= Léon Dufourmentel =

French surgeon

Léon Dufourmentel (18 March 1884 – 29 July 1957) was a French surgeon, son of a merchant, who specialized in maxillofacial surgery, leading to reconstructive surgery. Intern of Hospitals of Paris, then leader of the clinical faculty of medicine of Paris. He was the son-in-law of the anatomist Pierre Sebileau, and the father of plastic surgeon Claude Dufourmentel (Former head of department at the Hôpital Saint-Louis).

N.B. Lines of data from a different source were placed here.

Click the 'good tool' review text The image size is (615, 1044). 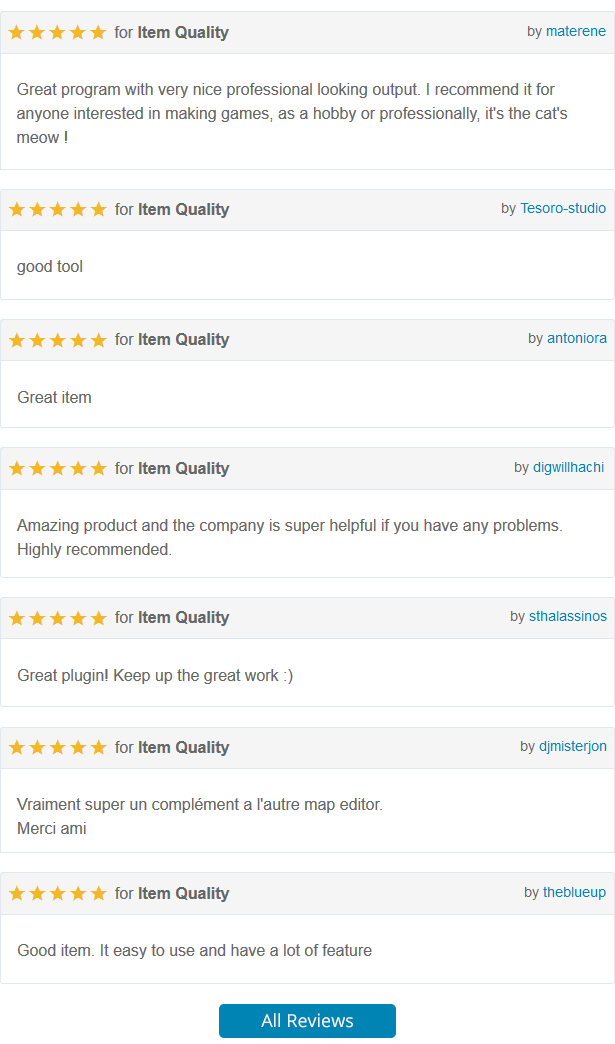coord(50,266)
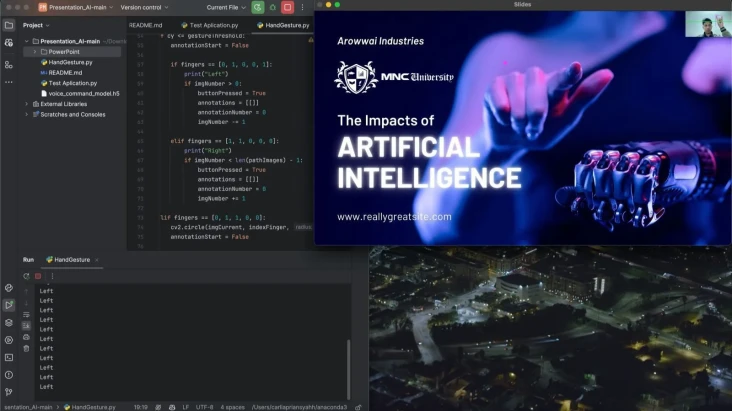Open the Terminal tool window icon
Viewport: 732px width, 411px height.
coord(8,357)
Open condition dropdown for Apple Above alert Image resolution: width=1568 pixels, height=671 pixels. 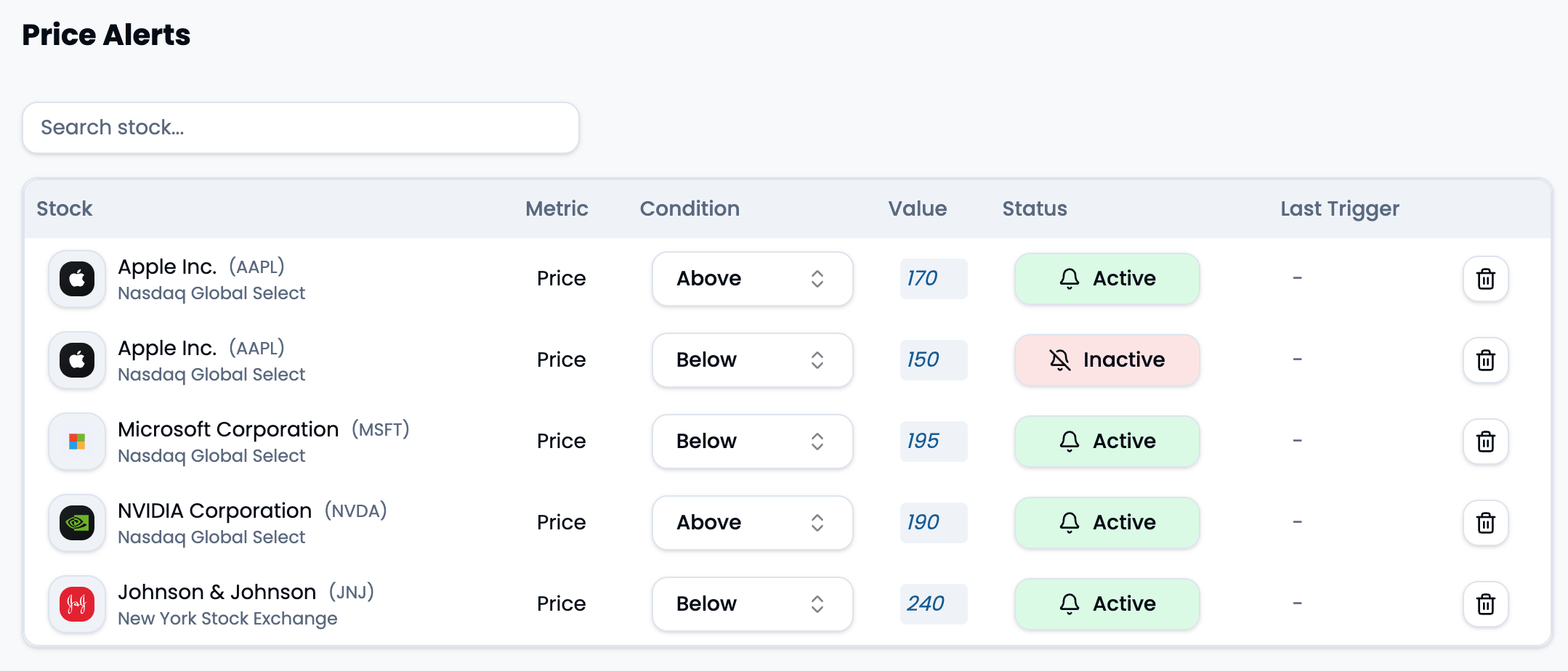click(x=752, y=279)
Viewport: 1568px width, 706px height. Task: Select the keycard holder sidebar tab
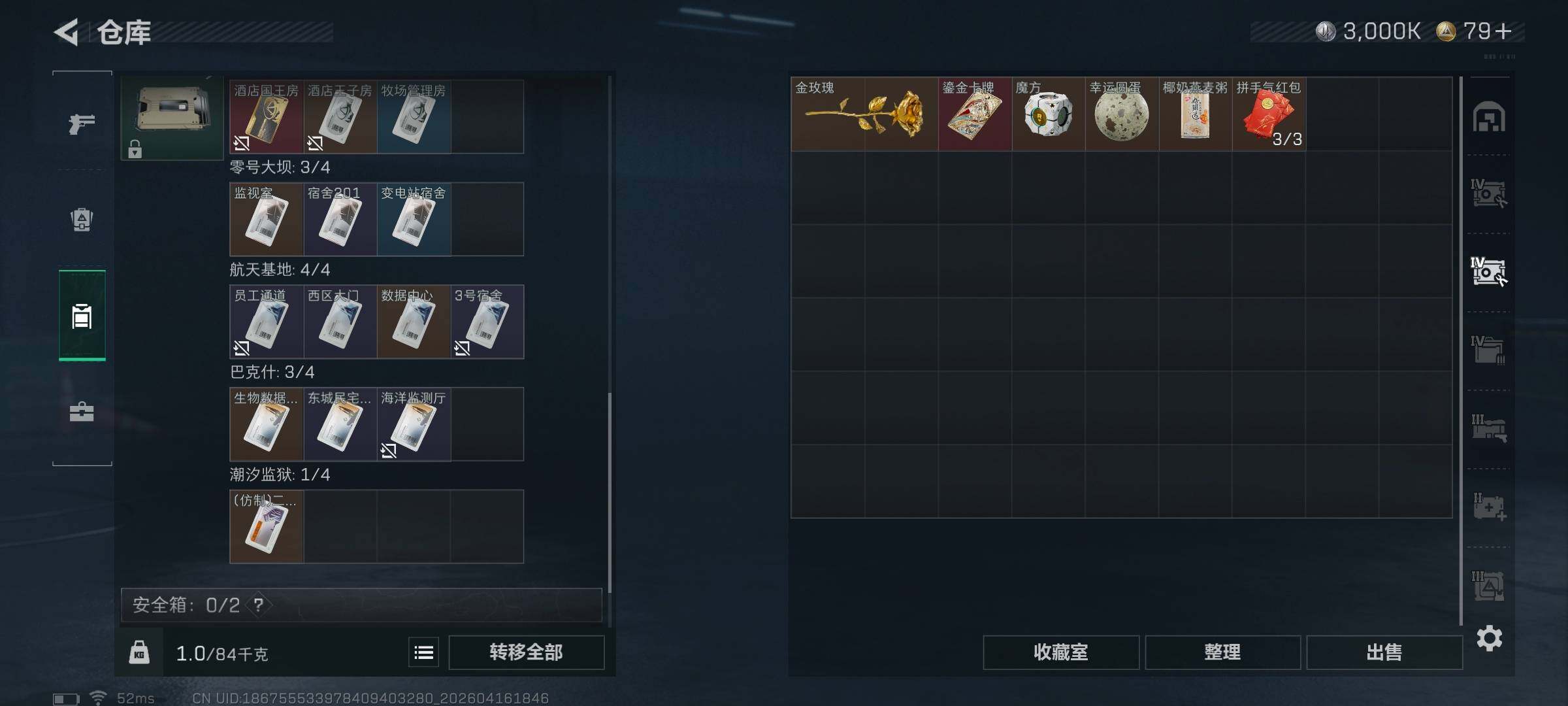(x=82, y=316)
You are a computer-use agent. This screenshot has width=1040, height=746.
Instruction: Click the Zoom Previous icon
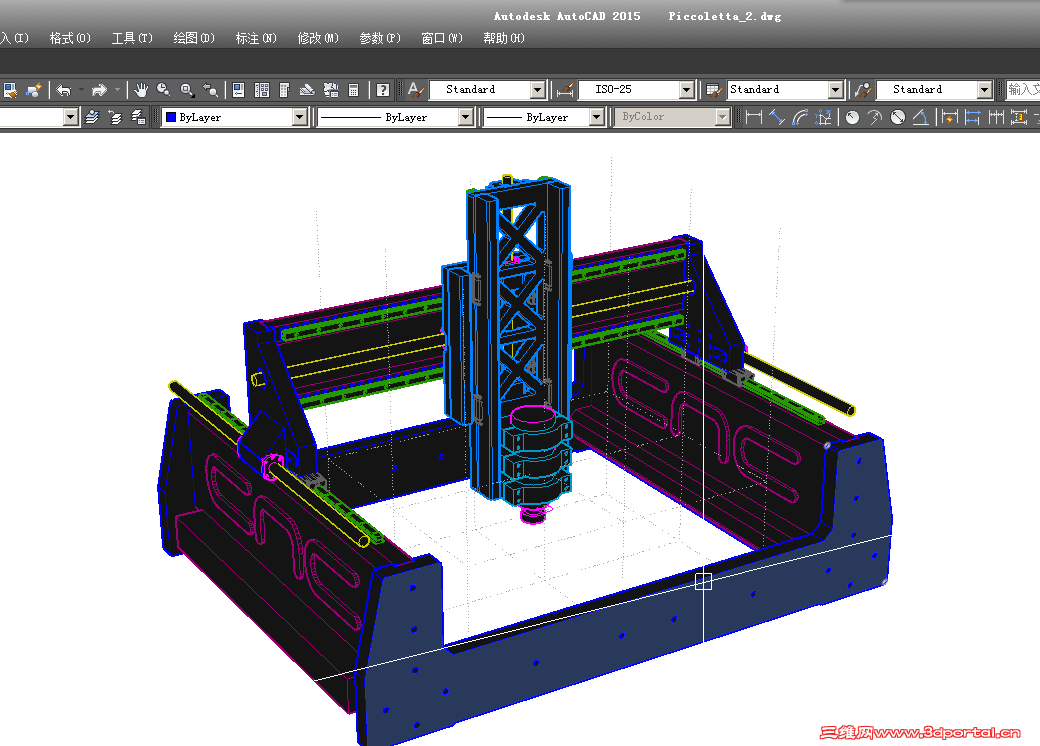pos(212,89)
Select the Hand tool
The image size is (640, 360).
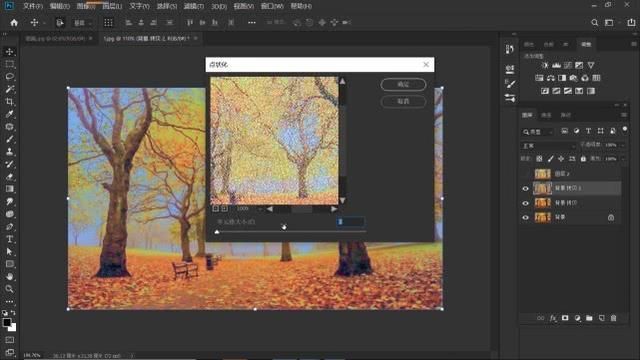point(9,276)
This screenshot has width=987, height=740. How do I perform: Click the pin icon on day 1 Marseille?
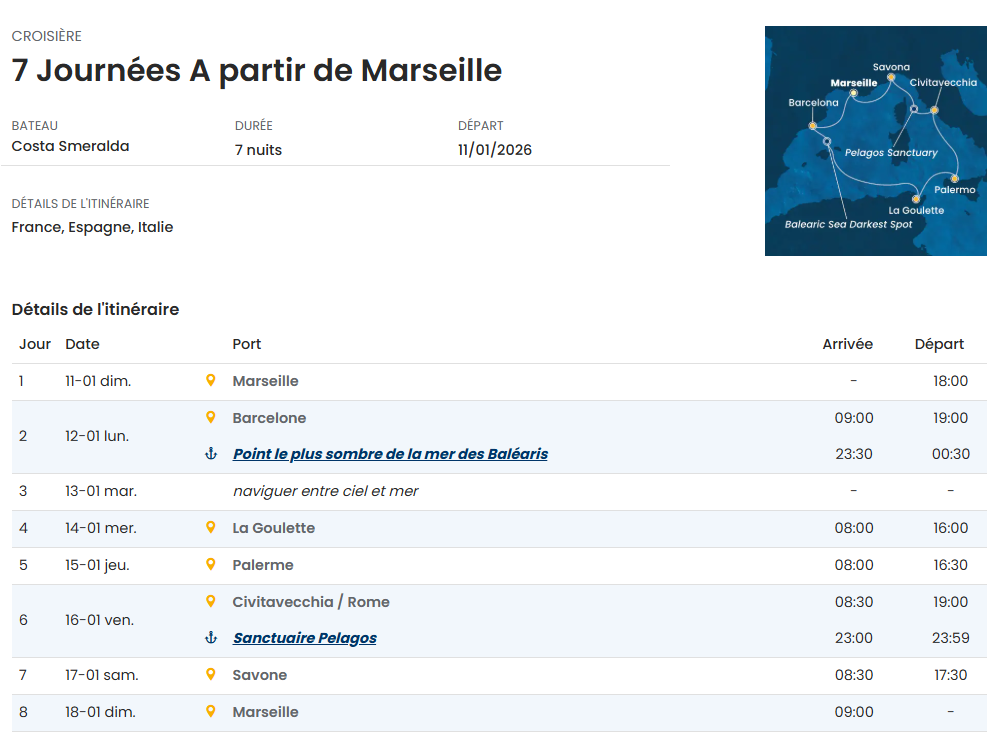pyautogui.click(x=210, y=381)
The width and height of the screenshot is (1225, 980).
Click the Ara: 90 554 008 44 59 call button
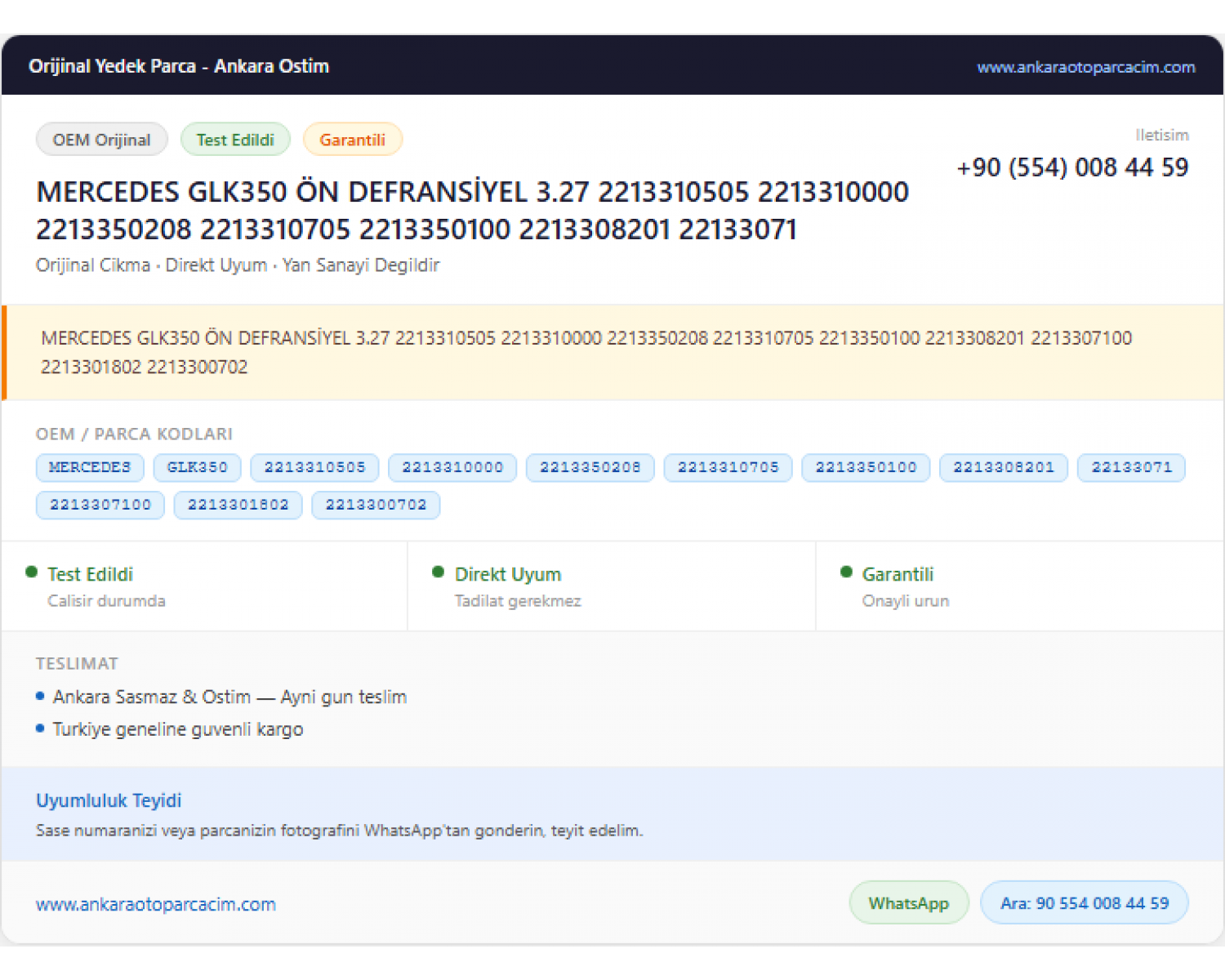pos(1085,902)
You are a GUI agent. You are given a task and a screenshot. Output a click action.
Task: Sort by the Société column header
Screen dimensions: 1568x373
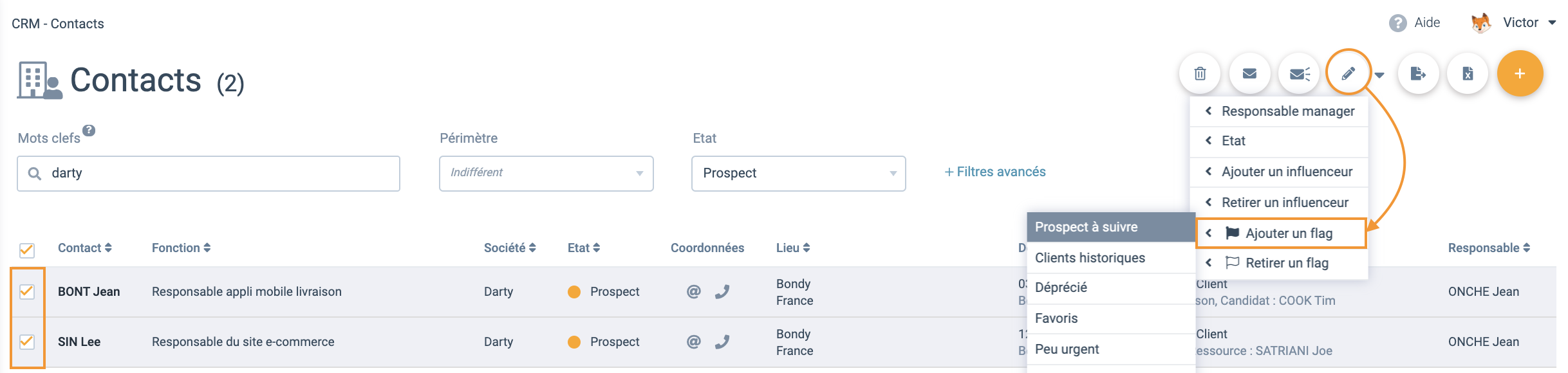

During the First World War, he was responsible for caring for gueules cassées (broken faces), and being led to the creation of units of maxillofacial surgery, he found a method for repairing facial wounds: He described a pedicled vascularized flap from the temporal scalp (popularly called a Dufourmentel flap)(http://www.biusante.parisdescartes.fr/1418/cadre2e.htm) and transferred the tissue to the chin area. This tissue transfer was more reliable than a free skin graft. It was his idea to first use prosthetic inclusions prior to 1930 - then implants used were mostly made of ivory, rubber on the nose.

==Works and contributions==
- La loi de Semon-Rosenbach dans les paralysies récurrentielles, 1914.
- La Chirurgie faciale aux Etats-Unis
- Chirurgie d'urgence des blessures de la face et du cou, 1918, avec le docteur Flavien Bonnet-Roy.
- Diagnostic, traitement et expertise des séquelles des blessures et des accidents des régions maxillo-faciales: traitements chirurgicaux, 1922, avec le docteur Léon Frison, publié par Baillière.
- Le rictus - journal humoristique médical - N°04, septembre 1924. Biographie du docteur Léon Dufourmentel par Portmann, biographie du docteur Georges Portmann (de Bordeaux) par L. Dufourmentel
- Chirurgie de l'articulation temporo-maxillaire, 1929.
- Chirurgie réparatrice et correctrice des téguments et des formes, 1939.
- Léon Dufourmentel. Introduction à la chirurgie constructive : Essai sur l'art et la chirurgie, 1946.
- Les complexes esthétiques et la chirurgie, 1957.